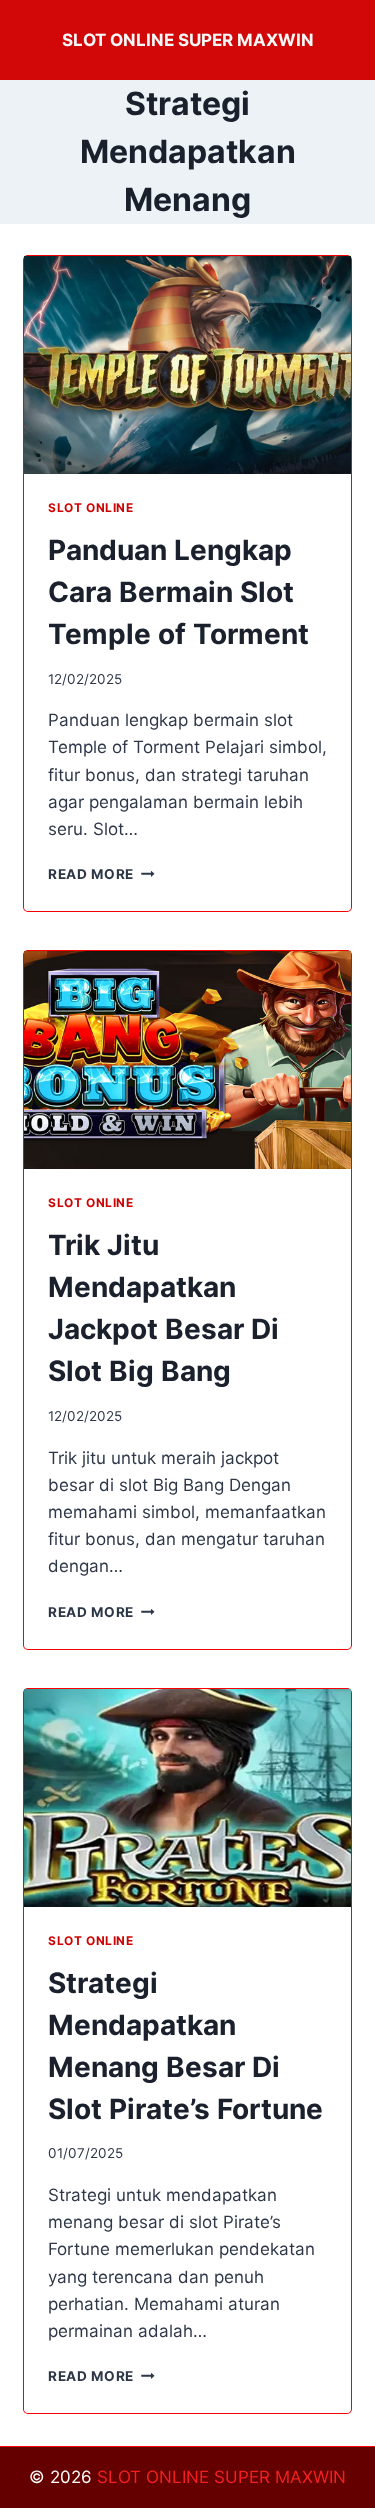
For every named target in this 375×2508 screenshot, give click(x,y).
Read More (101, 874)
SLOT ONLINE (91, 507)
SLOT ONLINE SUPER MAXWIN (221, 2477)
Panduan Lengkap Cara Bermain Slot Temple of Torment (178, 592)
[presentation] (187, 365)
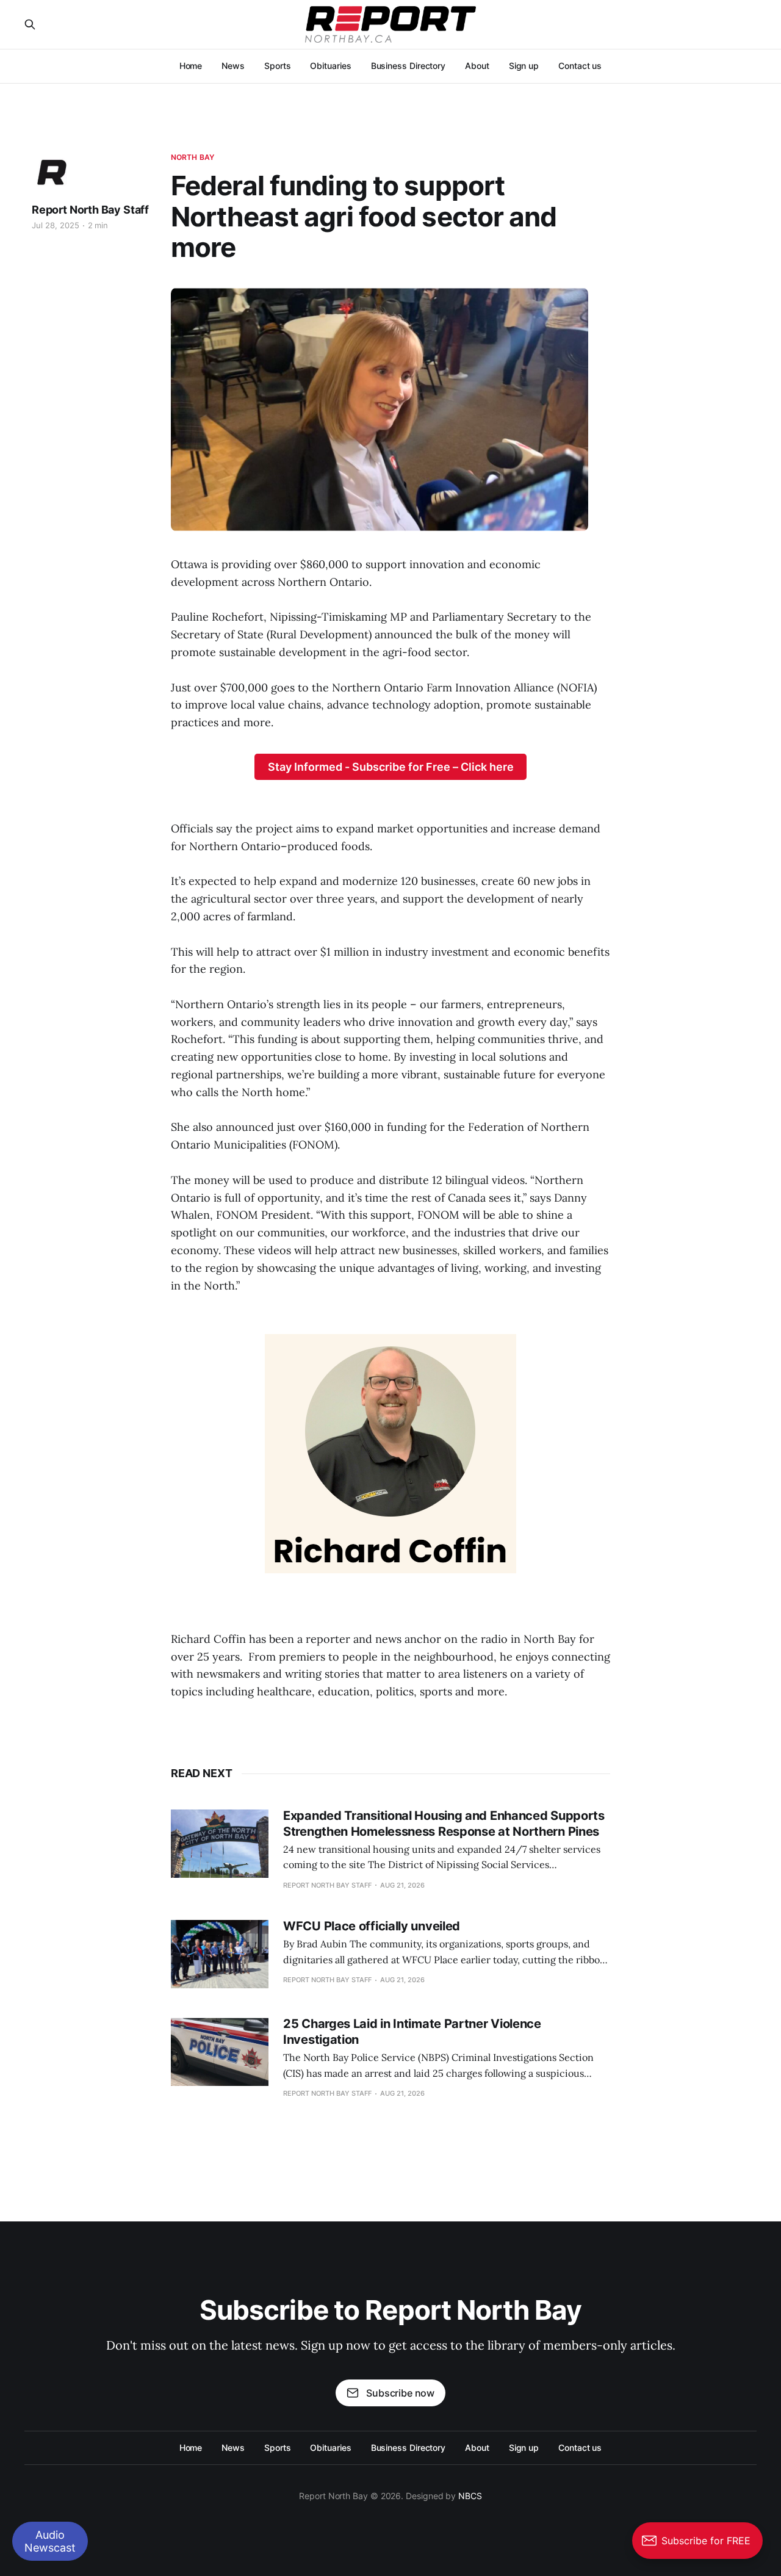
+++++
What the exercise asks:
Number of lines above holding "ONLINE"? Give that number alone.

Task output:
2